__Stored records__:
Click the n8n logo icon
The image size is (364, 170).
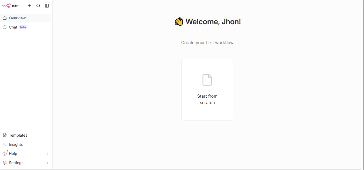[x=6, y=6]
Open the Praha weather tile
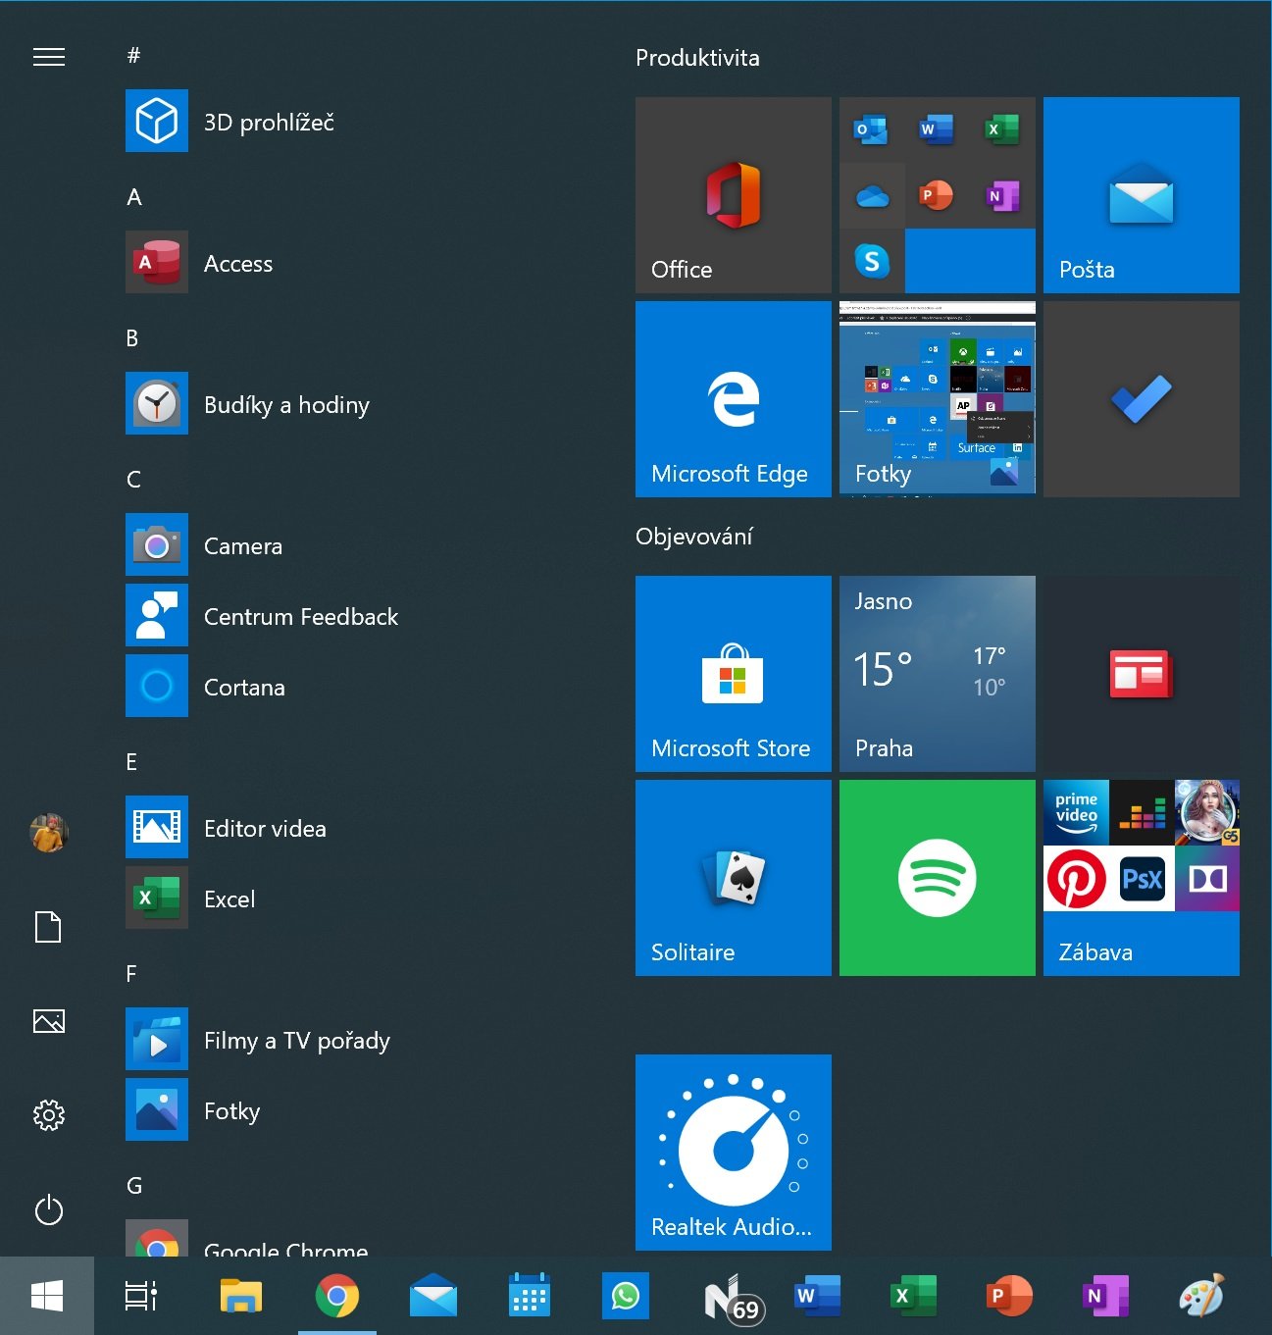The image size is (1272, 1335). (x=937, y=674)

__ASSIGNED TASK__: Line by line, restate the data above exactly as it stands, minus the pictures.

__YOUR SOLUTION__:
Click the n8n logo icon
The image size is (364, 170).
[x=6, y=6]
Open the Praha weather tile
The image size is (1272, 1335). (x=937, y=674)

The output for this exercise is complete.